**Text excerpt**

My thanks to Joy Elisabeth Reeber for reading and offering corrections to my translation.

Colophon. Rüdesheimer Codex. Rüdesheim am Rhein, Abtei St.Hildegard, Hs.1.

TRANSLATION.

This codex contains the most accurate, most true likeness, in both word and picture, of that glorious book, Scivias, which the very Abbess of Rupertsberg at Bingen St Hildegard herself composed and wrote.

This most precious original work held in the sacred building of St-Rupert at Bingen, which was devastasted and destroyed by Swedes in 1632 AD, was deposited in Eibingen monastery. Then after the first building of St-Hildegard of Eibingen was desecrated by secular use in 1804, it was joined to the public library “Aquas Mattiaca” [the Wiesbaden Kurhaus, which bears those words on its entablature over the entrance] where it is kept to this day.

**Given entries**
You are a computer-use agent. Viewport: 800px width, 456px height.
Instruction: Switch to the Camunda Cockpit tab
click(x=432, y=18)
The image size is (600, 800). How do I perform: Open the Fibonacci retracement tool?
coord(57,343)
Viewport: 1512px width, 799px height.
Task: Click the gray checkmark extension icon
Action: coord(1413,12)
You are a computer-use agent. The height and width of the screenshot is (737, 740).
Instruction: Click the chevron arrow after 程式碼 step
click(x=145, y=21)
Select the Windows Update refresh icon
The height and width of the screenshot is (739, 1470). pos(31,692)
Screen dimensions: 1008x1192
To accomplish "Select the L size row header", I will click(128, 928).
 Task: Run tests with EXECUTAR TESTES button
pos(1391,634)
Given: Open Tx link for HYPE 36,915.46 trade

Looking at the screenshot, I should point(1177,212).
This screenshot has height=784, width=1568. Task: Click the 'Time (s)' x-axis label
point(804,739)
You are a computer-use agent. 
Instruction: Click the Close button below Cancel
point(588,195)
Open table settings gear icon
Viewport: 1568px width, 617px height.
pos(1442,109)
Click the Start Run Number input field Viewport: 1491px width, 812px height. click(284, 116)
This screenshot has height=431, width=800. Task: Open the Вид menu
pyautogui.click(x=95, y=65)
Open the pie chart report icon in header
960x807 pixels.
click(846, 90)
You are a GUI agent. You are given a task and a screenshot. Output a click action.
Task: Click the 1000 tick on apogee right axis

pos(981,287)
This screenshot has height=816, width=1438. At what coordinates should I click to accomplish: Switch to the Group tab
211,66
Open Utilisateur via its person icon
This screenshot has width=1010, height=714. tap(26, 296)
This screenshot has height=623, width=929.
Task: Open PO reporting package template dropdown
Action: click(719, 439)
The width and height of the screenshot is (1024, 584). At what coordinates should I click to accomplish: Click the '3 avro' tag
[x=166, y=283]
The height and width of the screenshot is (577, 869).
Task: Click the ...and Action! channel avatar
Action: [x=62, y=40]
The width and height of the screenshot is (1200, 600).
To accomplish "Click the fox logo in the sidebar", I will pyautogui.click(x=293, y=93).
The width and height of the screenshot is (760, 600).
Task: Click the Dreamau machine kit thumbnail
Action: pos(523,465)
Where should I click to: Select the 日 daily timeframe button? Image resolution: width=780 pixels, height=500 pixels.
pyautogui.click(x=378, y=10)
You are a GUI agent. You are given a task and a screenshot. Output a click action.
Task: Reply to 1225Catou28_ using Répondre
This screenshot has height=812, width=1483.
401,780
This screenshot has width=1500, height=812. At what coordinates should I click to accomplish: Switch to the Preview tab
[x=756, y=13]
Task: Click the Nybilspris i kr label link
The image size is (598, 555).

**Problem A**
According to the colophon of the Rüdesheimer Codex, in what year was the first building of St-Hildegard of Eibingen desecrated by secular use?
**Problem B**
Extend the colophon of the Rüdesheimer Codex with the text that would follow its last sentence.
You can set the lines aside; they play no part here.

**Exercise response A**
1804

**Exercise response B**
The reverend mistress Regintrudis Sauter, who occupies the thirty-second position as abbess of the monastery at Eibingen after St. Hildegard wanted this excellent work of her own holy fore-mother restored in the first and truest form of the pictures/tablets and letters according to the  exemplum by her very own skilled daughters.

His Majesty Ferdinand, Emperor of Bulgaria, most August Lord, gave the parchment and pigments necessary for accomplishing/completing this work as a gift of the greatest princely munificence and nobility, out of the closeness of his connection to the Reverend Lady Maria Benedicta, a sister of this convent, who was born a duchess of Württemberg and was [then] called/dedicated [to the same].

The ingeniously designed and ornamented binding of this book was made with elegance by hand by craftsmen at the Abbey of Maria Laach, completed by means of the singular, true method in the office of the Herder Verlag in Freibourg.

This most serious work (i.e. copy?) of the original as though [it had been] created and fashioned anew finished within the span of a year and six months to the 25th anniversary of Reverend Mistress Regintrudis Sauter’s Abbacy on the 8th day of September in 1933, the jubilee year of our redemption, celebrated with the highest joy and with most intimate devotion.

This divine work is a gift of God, thanks be to God.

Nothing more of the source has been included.